Savvy agencies are eager to use these tools to market their clients. Industry leaders are evolving and experimenting with new solutions, and as a result are creating a more effective collaboration with clients.

As an industry, we cannot let the rapid rate of change pigeonhole us into owning only a small segment of marketing. Fragmented “specialists” increase the management burden for their clients – and water down the impact of integrated marketing. No matter how solid their talents, specialized agencies ultimately face the same future as the traditional print agencies of yesterday: shrinking revenues, talent drain and client fatigue.

Soon “digital marketing” will become synonymous with marketing itself. Just as we mastered innovations like radio, movies, TV and the Web, we must now welcome the next generation of communications tools.

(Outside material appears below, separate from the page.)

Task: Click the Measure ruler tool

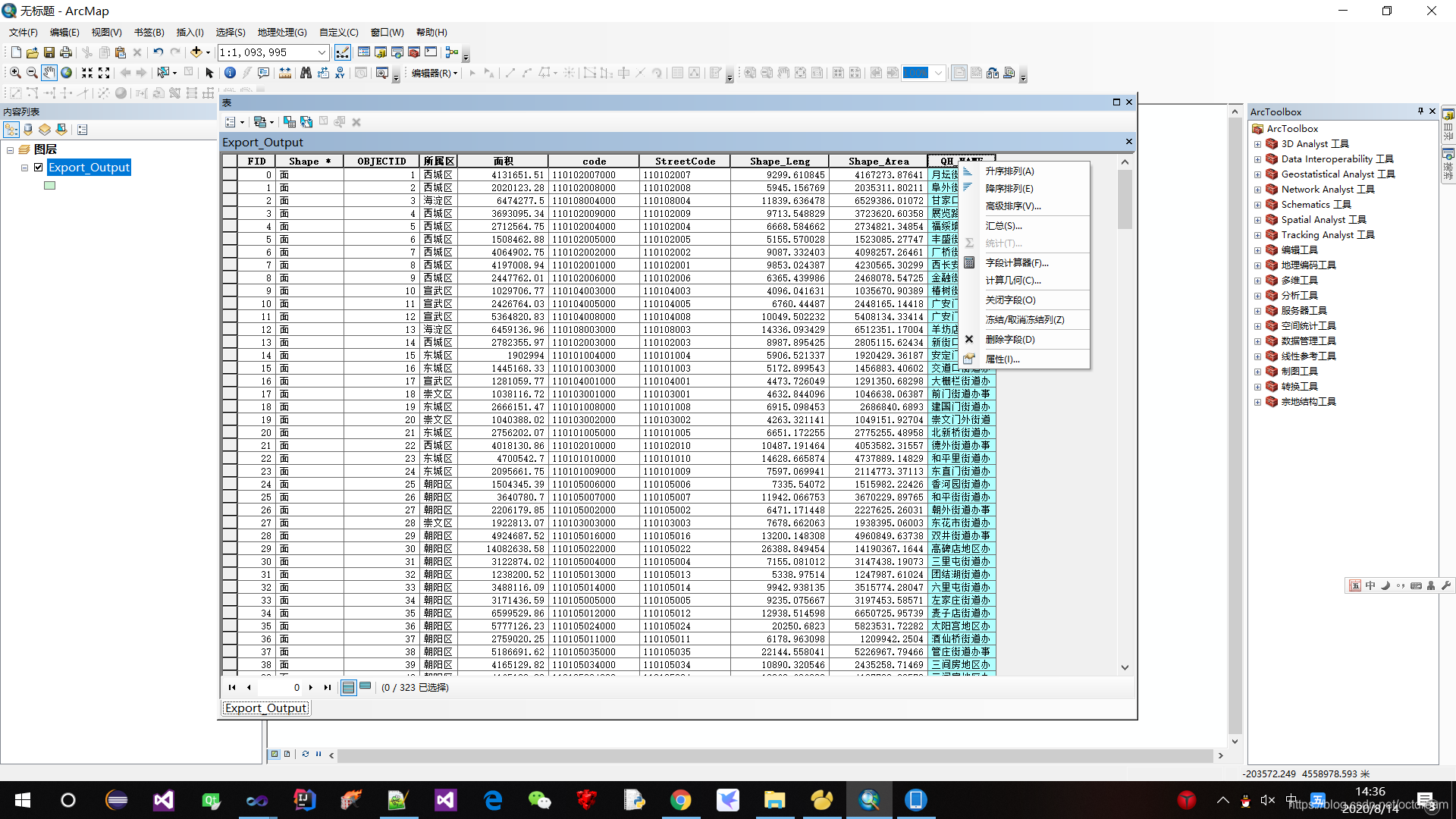Action: pos(284,73)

Agencies and clients who embrace change today will see bigger returns tomorrow.

Those who don't will likely not see too many tomorrows.


Tracey Gould      
Marketing director, Baskervill
16 years of small business marketing services experience

No. During times of economic uncertainty, declining retail sales and consumer confidence, not to mention a tight (or non-existent) financial lending climate, a company's first instinct may be to diversify and try something new.

The leaders of a niche agency, offering one or two core services in the midst of the ‘Great Recession,' may be wondering how they can sustain staff, vendors, creditors, and more important, clients and customers. They may want to jump feet-first into a product or services market, hoping it will help sustain them through tough times.

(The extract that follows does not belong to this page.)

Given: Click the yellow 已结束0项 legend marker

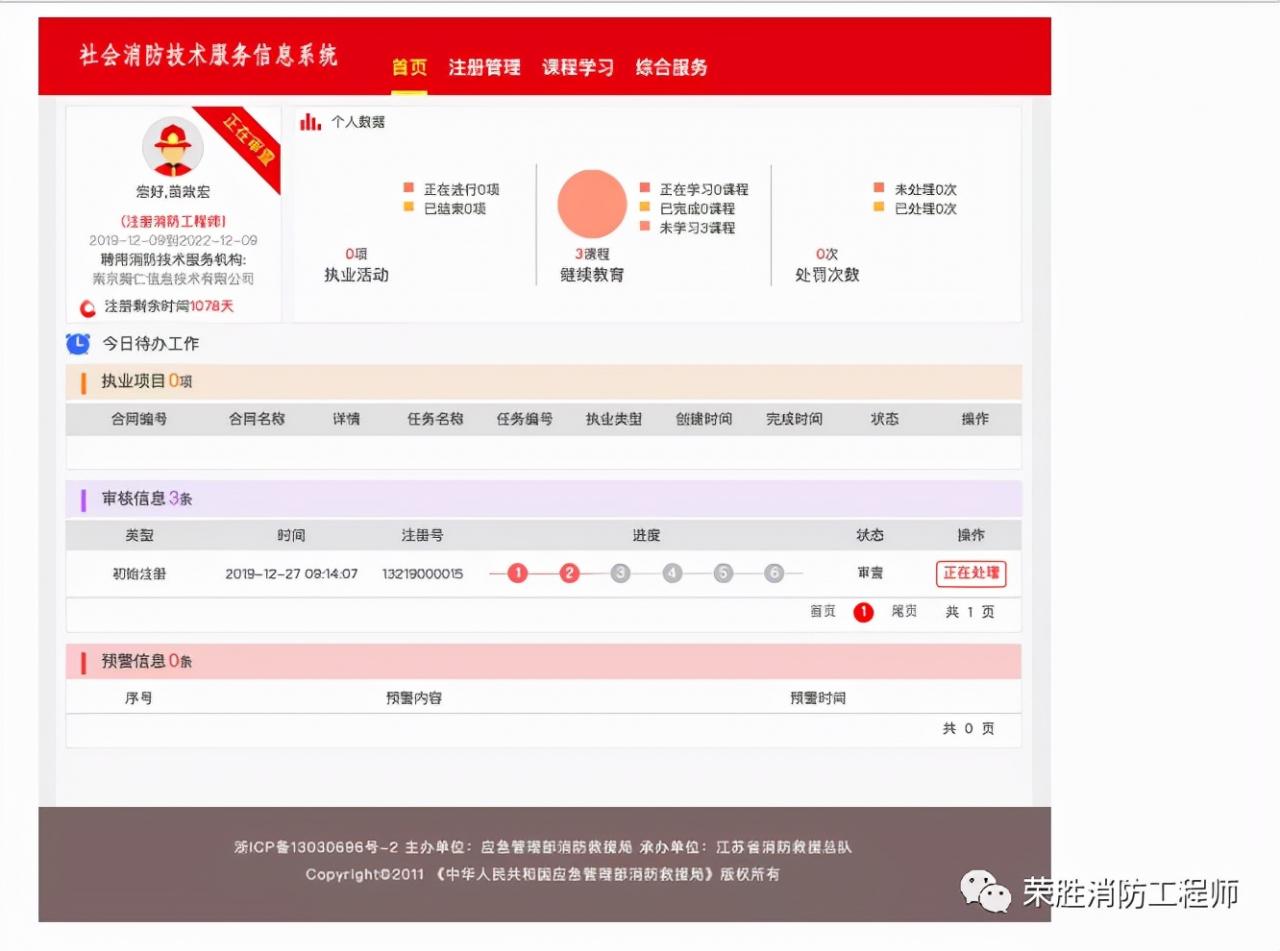Looking at the screenshot, I should (x=406, y=208).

Diversification, they may feel, is the only way to make it to the light at the other end of the proverbial tunnel. My advice to them is to pause and take a deep breath.

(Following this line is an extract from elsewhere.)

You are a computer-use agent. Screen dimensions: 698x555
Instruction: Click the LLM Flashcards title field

Companies will find that by sticking with what they know best and focusing on their core capabilities, they will fare much better than those who enter unfamiliar territory, particularly during trying economic times.

Adding core competencies or products can distract from an organization's vision, cost an insurmountable amount in terms of time and resources, and create a wide margin of error due to the large learning curve involved.

By the time the Great Recession is truly over, companies will find their new markets haven't even gotten off the ground, but the demand for their original services and products will be overwhelming. Unless your product or service is obsolete, having a niche in an ever-crowded, competitive market will give you exactly what you need to stand out – a differentiator.